As climate fight shifts to oil, Biden faces a formidable foe
CASPER, Wyo. — President Joe Biden’s bid to tackle climate change is running straight through the heart of the U.S. oil and gas industry — a much bigger, more influential foe than Democrats faced when they took on the coal industry during the Obama years.
Coal dominated U.S. power generation for decades, with the bulk of that fuel coming from the massive strip mines of Wyoming’s Powder River Basin — a market that collapsed in recent years as utilities switched to natural gas.
Fast forward to 2021 — and oil and gas have eclipsed coal to become the biggest source of greenhouse emissions from public lands and waters, federal production data indicates. That’s made government fuel sales an irresistible target for Democrats as they try to rein in climate change.
Biden’s election has put big oil companies on the defensive after largely having their way in Washington under President Donald Trump. But in taking on petroleum companies with a moratorium on oil and gas lease sales, Biden picked a foe that spent lavishly over decades to secure allegiance from Republican lawmakers.

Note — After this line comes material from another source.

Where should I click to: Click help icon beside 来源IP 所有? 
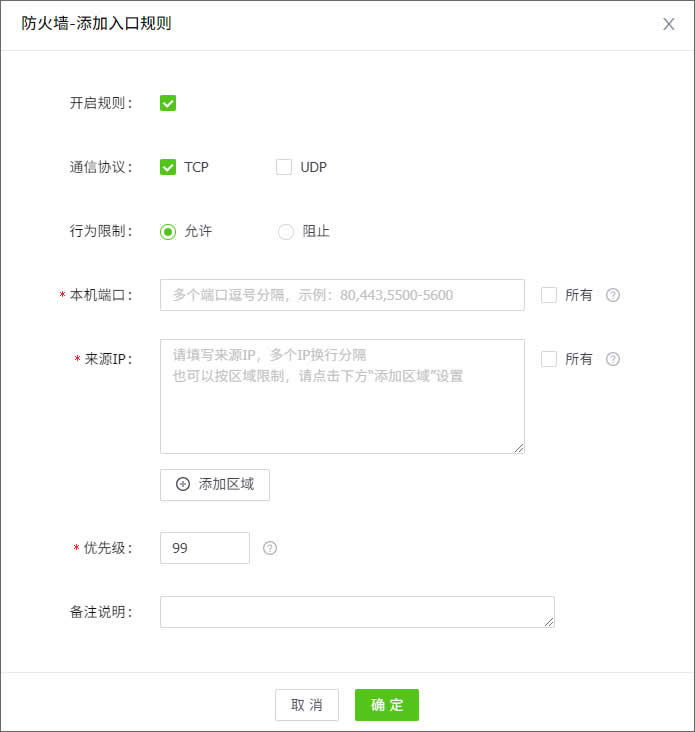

The industry is also deeply enmeshed in local economies — from Alaska and the Gulf Coast to the Rocky Mountain drilling hub of Casper, Wyoming — posing a challenge to the Democrat as he tries to navigate between strong action on the climate and recovering from the pandemic’s financial devastation.
“You’re not hurting the big guys that are doing all the development. You’re hurting these little guys that are dreaming up where no one else thought there was any oil and gas,” said Steve Degenfelder, land manager for family-owned Kirkwood Oil & Gas in Casper, a community of about 60,000 known as The Oil City.

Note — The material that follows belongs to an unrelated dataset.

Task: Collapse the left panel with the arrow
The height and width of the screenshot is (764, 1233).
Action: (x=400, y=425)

Trump’s final months in office saw a huge spike in new drilling permits after his administration sped up approvals. As a result, some companies with the biggest presence on public lands have announced that they are ready to weather changes under Biden.
An executive from Devon Energy told investors last month that the company was “ready to roll with the punches” and has about 500 drilling permits in hand. That will last the company for years in Wyoming and New Mexico.
“They expected this….They prepared for it,” said University of Oklahoma Associate Professor Robert Lifset, who teaches history of the U.S. energy industry. “But the difference now is going to be stark. (Oil and gas companies) don’t get to run energy and environmental policy in the way they once did.”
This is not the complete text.